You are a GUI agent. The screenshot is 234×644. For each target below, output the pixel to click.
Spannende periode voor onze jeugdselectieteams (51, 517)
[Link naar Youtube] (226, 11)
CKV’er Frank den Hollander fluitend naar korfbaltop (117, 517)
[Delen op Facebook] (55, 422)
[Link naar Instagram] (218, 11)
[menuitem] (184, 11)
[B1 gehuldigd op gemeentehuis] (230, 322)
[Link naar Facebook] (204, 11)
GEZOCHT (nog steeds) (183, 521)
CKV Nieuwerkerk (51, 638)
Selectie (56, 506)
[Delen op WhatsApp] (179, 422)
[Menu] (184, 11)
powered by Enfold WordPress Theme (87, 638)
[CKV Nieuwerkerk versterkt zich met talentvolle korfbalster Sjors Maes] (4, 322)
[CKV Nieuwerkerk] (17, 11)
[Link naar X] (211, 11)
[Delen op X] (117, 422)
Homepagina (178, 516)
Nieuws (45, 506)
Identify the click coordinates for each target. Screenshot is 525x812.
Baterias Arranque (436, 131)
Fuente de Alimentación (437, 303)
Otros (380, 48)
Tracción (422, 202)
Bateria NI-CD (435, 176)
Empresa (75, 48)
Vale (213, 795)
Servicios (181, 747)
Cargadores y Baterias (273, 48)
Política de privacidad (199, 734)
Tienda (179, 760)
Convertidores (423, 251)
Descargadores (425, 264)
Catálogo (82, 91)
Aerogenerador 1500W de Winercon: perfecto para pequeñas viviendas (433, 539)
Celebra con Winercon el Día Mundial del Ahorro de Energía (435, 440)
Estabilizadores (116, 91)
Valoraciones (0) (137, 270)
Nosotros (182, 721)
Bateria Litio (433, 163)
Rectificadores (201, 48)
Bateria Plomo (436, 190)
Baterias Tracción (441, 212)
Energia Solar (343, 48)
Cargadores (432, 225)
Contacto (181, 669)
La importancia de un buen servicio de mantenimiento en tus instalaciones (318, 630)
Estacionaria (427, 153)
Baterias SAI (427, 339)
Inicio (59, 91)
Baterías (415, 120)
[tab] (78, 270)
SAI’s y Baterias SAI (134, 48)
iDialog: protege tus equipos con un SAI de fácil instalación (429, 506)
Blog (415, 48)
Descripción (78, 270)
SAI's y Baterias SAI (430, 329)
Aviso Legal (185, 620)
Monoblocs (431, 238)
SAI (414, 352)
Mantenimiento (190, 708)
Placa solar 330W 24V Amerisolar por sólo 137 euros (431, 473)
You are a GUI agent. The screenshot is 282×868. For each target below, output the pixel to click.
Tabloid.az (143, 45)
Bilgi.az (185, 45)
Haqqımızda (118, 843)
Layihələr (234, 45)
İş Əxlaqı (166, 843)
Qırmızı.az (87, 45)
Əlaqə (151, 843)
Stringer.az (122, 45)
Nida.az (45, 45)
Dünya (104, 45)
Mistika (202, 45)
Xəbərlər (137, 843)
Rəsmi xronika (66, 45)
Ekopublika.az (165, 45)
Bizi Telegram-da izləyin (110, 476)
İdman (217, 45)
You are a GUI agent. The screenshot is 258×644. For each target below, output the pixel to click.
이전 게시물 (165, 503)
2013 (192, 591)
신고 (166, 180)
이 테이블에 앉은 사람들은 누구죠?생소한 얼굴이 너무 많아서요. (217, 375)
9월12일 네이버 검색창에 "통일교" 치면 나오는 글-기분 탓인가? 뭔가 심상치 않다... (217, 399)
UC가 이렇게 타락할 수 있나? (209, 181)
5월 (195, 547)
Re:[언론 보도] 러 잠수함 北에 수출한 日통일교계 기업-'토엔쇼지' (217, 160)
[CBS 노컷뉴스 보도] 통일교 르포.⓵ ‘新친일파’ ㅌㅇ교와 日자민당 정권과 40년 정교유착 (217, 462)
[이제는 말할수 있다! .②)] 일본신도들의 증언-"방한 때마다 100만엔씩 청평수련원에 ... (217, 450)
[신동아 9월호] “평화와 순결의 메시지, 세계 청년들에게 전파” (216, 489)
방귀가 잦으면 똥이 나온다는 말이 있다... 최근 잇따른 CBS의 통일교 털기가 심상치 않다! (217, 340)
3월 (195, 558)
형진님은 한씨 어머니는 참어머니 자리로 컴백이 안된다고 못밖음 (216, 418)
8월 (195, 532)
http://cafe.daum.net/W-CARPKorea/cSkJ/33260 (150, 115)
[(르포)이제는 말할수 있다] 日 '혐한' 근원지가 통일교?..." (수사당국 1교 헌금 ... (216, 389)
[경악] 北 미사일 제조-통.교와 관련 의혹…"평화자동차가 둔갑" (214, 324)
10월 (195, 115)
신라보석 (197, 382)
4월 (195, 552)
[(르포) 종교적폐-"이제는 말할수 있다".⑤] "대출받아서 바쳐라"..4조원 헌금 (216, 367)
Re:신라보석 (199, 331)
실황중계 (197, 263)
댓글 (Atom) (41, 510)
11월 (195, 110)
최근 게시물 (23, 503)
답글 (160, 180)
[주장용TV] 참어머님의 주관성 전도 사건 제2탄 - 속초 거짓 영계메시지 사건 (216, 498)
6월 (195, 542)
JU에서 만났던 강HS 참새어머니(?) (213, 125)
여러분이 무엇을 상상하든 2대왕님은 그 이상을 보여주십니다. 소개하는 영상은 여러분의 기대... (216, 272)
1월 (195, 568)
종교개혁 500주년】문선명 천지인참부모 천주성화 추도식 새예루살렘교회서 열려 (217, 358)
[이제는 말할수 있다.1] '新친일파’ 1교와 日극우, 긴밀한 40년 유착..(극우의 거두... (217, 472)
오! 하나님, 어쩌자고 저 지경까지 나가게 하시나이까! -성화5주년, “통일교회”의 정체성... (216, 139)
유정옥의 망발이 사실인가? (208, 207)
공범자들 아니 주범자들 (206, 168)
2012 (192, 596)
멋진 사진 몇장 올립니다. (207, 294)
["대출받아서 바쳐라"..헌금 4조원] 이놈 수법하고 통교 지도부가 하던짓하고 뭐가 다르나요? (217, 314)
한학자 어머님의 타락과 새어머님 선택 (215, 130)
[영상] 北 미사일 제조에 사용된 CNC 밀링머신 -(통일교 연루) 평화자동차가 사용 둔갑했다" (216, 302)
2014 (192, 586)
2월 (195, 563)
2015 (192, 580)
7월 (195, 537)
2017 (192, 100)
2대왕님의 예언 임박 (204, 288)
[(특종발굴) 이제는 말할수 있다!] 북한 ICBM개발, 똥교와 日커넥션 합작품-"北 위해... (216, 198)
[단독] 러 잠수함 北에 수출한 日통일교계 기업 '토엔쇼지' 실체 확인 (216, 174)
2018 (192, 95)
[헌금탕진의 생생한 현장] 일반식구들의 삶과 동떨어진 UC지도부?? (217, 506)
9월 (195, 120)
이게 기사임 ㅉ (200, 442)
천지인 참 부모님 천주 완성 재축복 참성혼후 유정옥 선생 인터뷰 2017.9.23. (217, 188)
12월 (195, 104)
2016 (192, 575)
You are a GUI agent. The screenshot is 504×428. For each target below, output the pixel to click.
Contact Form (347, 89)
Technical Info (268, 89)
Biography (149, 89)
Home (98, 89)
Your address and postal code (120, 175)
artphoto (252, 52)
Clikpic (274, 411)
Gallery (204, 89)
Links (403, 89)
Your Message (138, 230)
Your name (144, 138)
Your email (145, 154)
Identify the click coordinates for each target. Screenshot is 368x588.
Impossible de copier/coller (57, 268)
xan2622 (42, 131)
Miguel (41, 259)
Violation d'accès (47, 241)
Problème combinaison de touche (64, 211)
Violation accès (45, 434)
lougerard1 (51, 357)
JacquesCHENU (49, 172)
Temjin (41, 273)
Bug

○ ○ ○ ○

Problem to work on: Pull out every line above that contains the string "Delen".

Exercise answer:
[Delen op Facebook] (55, 422)
[Delen op WhatsApp] (179, 422)
[Delen op X] (117, 422)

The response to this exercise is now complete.